[Page]
####################
The dangers of 'dumbsizing' when downsizing


Downsizing a workforce causes dramatic changes with employees often taking on new tasks both within and outside the company.

When this happens, those left usually have to make extra efforts to compensate for HR cuts. These quantitative problems go hand in hand with qualitative problems linked to downsizing mistakes. Sometimes known as ‘dumbsizing’, these mistakes may result in the loss of key knowledge and personnel. When this occurs, the very process designed to increase efficiency has just the opposite effect.

What this shows is that employee downsizing is far more complex than simply reducing numbers. Organisations are made up of people who bring a competitive advantage. Losing an employee through downsizing carries the risk that the valuable information held in that employee’s memory will be lost if it is not retained elsewhere. So, how to downsize without losing key knowledge?

One important choice is who to lay-off. Some managers implement across-the-board percentage cuts in a bid to appear fair and transparent but often only succeed in producing a short-sighted, badly managed quick-fix solution. What must be taken into account to avoid falling into a dumbsizing trap is the notion of an organisation’s social network.

First, this network must be understood. Gauging knowledge flows between individuals allows executives to look beyond formal organisational charts and become aware of underlying relationships. In this way, managers can identify critical internal and external relationships while also identifying those individuals who form a unique link between otherwise unconnected networks. Keeping these employees on during downsizing prevents a breakdown in networks between organisational units.
####################
[Entries provided]
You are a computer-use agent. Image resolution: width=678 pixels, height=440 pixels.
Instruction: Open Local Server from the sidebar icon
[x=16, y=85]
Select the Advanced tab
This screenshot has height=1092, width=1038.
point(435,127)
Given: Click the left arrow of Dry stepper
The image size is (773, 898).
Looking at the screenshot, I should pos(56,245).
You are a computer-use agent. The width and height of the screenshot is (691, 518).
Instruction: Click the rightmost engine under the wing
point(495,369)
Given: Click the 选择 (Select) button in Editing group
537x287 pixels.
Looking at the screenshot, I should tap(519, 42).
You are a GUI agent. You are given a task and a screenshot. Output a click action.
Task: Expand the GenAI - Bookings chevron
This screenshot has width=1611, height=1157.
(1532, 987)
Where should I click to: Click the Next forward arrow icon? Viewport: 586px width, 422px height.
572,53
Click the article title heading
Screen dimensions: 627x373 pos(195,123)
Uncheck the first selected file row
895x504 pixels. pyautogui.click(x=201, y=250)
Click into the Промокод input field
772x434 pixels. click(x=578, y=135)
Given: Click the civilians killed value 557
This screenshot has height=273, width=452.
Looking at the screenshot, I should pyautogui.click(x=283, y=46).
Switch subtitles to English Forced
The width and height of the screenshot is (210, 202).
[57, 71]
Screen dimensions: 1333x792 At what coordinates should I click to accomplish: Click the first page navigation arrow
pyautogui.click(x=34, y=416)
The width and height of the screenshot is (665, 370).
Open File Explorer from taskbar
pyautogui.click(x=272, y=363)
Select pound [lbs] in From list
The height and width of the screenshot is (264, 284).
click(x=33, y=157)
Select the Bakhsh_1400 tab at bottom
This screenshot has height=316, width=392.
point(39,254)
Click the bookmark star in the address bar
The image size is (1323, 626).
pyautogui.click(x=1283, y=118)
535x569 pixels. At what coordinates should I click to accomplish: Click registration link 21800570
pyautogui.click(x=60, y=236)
####################
[Exercise]
Continue the article on downsizing and "dumbsizing" above, picking up right after its last sentence.

[Exercise result]
Where networks are concerned, managers should also ask themselves how they reward and foster cooperation. This is vital as cooperation stimulates successful knowledge retention through exchange based on dense networks. Limited teamwork, inter-unit competition and a focus on performance outcome create a fertile soil for dumbsizing.

Another facet of most successful downsizing actions is the way key leaders within an organisation are involved from early on. Preserving trusted leaders ensures managerial support throughout the company and fosters emotional stability for employees. At the same time, managers need to identify those whose actions can undermine such a positive spirit as downsizing can help rid a firm of the harmful habits that block the creation of new knowledge.

All these methods should bear fruit, but can risk backfiring. A lack of concerning downsizing will not only trigger low morale and employee involvement, but also impede the knowledge retention needed to boost productivity. Managers should therefore be fair during their lay-off procedures, following and constantly communicating the overall goals.

If, ‘knowledge is power,’ then the firm which can keep its memory intact will steal a lead on its rivals. Companies that retain precious knowledge without sacrificing downsizing flexibility are more likely to face the future with success. Those that only succeed in dumbsizing will find things much tougher.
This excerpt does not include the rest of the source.